In the early 1970s, Nigeria was ready for its close-up. The African nation had just prevented its eastern province from seceding and was experiencing a boom in its oil industry. Life was good, the people were ready to party, and across the country, bands sprang up to provide locals with a soundtrack.
Thirty years later, the U.K.-based Soundway label has unearthed a bunch of these recordings on a trio of new compilations: the two-CD Nigeria Special, and two single discs, Nigeria Disco Funk Special and Nigeria Rock Special. Think Vampire Weekend, but a hell of a lot funkier.
"Since record sales were going up month after month, record companies were becoming more confident about giving deals to smaller bands," says Soundway owner Miles Cleret. "The 45 was still going strong. The beauty of that was that bands would be given a one-45 deal, and that was their chance to do something."
U.S. music geeks are familiar with two Nigerian music-makers: Fela Kuti and King Sunny Adé, neither of whom is represented on these new CDs. The still-touring Adé plays juju — a guitar-driven style that mingles dub effects, talking drums, and a tropical sway with gentle vocals and a generally life-affirming party vibe. On the other hand, Kuti, who died of AIDS in 1997, combined explicit, name-naming political lyrics with free-jazz saxophone and churning, James Brown-like funk rhythms. He was repeatedly hassled by the government for his 20-minute Afrobeat jams — like "Sorrow, Tears & Blood," "Zombie," and "Teacher Don't Teach Me Nonsense" — and often ended up in jail.
Most of the music on the Nigeria Special compilations avoids Fela-esque ranting. Bands like Popular Cooper & His All Beats Band, Dan Satch & His Atomic 8 Dance Band of Aba, and Bongos Ikwue & the Groovies didn't want to stop the party, let alone bring down the government. The superb liner notes by Cleret paint a portrait of a thriving polyglot city where everyone relentlessly craved new sounds and thrills.
Electric guitars dominate Nigerian music. But there's a huge distance between the lilting, almost Hawaiian slide and muted trumpet of Celestine Ukwu & His Philosophers National's "Okwukwe Na Nchekwube" (on Nigeria Special) and the scorched acid-rock soloing of the Hygrades' "In the Jungle" (on Nigeria Rock Special). Vocals run the gamut from call-and-response chanting in Dele Ojo & His Star Brothers Band's "Oja Omoba" to the garage-rock yowling of Joe King Kologbo & His Black Sound's "Another Man's Thing," which is sort of a mid-'70s Afro-punk prequel to "O.P.P."
Cleret's favorite artist of the period is singer-guitarist Sir Victor Uwaifo, whose genteel voice and bluesy picking kinda make him the B.B. King of the Nigerian highlife style. His "Osalobua Rekpama" is one of the highlights on Nigeria Special.

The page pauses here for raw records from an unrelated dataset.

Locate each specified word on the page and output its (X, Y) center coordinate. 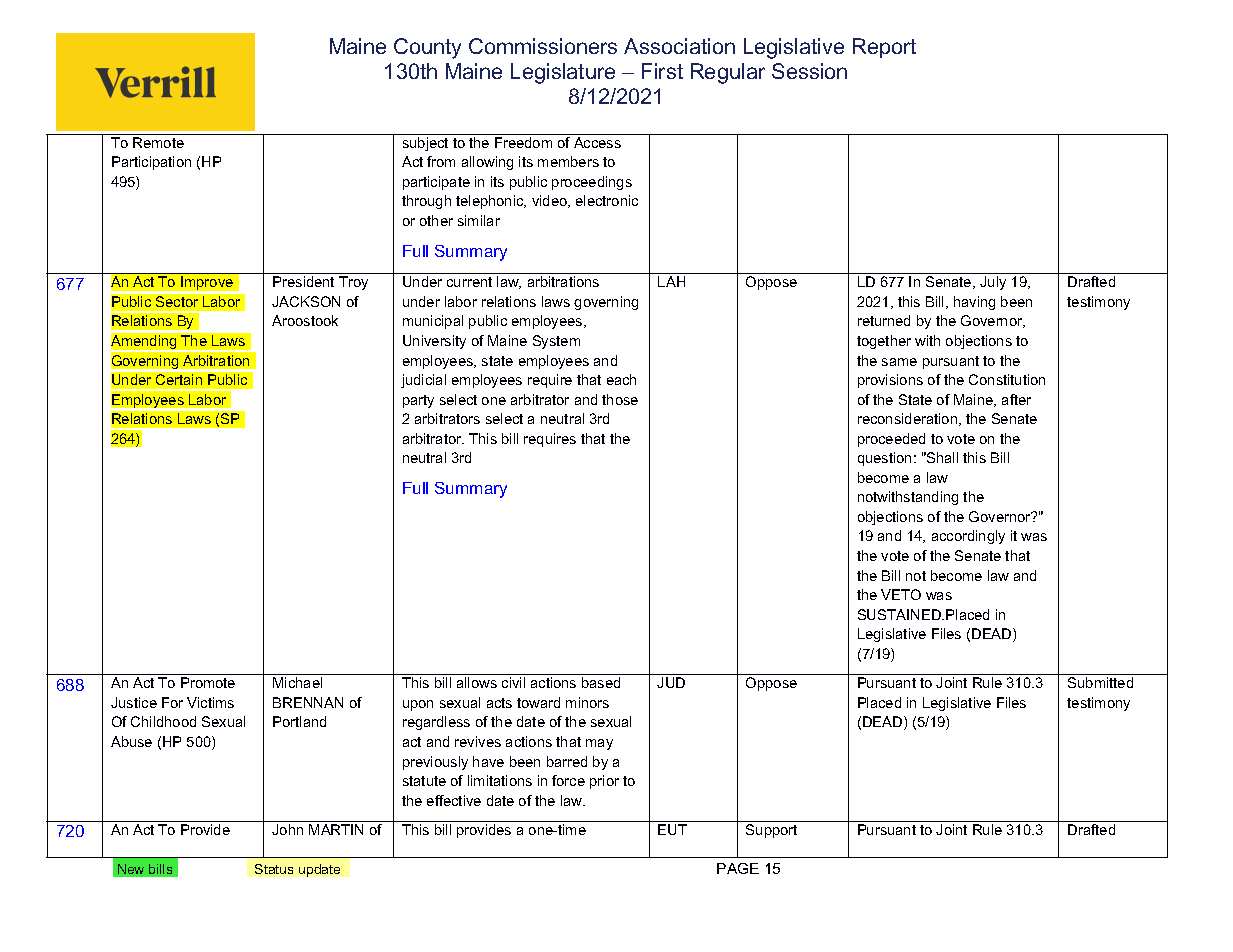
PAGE (738, 868)
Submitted (1100, 682)
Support (771, 831)
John (287, 829)
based (601, 682)
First (662, 71)
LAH (671, 281)
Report (884, 48)
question (884, 459)
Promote (208, 682)
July (993, 283)
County (427, 48)
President (303, 281)
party (418, 401)
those (620, 399)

"He's always been an enigma in Nigerian music, and I just find an extraordinary amount of joy in his music," says Cleret. "I've met the guy, and he's a wonderful bloke. He's the guy I can listen to over and over, more and more. That's what happens with music: Things shock and amaze you the first time you hear them, but the things that stand the test of time are the ones that shine, the more you put them on."
Only someone genuinely passionate about music would put in the time and effort that Cleret has. "You search around markets, you go to people's houses, you find old DJs, old producers, distributors, and piece together what you can from anybody that might have been working at the record companies at the time," he says. "It's real detective work."
More important, Cleret makes sure to officially license every recording he uses. Screwing artists out of their money isn't just something practiced by Western record companies; African labels do it too. "Quite often it's a case of [the company] actually telling musicians to go bang on the door and demand the money that they're owed," sighs Cleret. "It's a rotten old business."
In addition to the Nigeria Special albums, a fistful of other African-music compilations have been released since the turn of the millennium, including three excellent volumes of the Golden Afrique series, as well as Lagos Chop Up and two volumes of Nigeria 70.
With their psychedelic graphics and enthusiastic liner notes, these sets are aimed at a younger, hipper audience — not the genteel, middle-aged audience "world music" typically draws. "I was very aware that I was probably going to alienate [some] people by hitting them with some dance-floor funk and disco and heavy-rock guitars," says Cleret. "The so-called world-music crowd have always been slightly dubious of the funkier or rockier side of things.
"People are interested in music of all times and ages," he concludes. "They're always looking for something new and exciting. As the worlds of rock and funk and jazz and reggae start to dry up, people are looking for something new to excite them. Africa has a hell of a lot of surprises."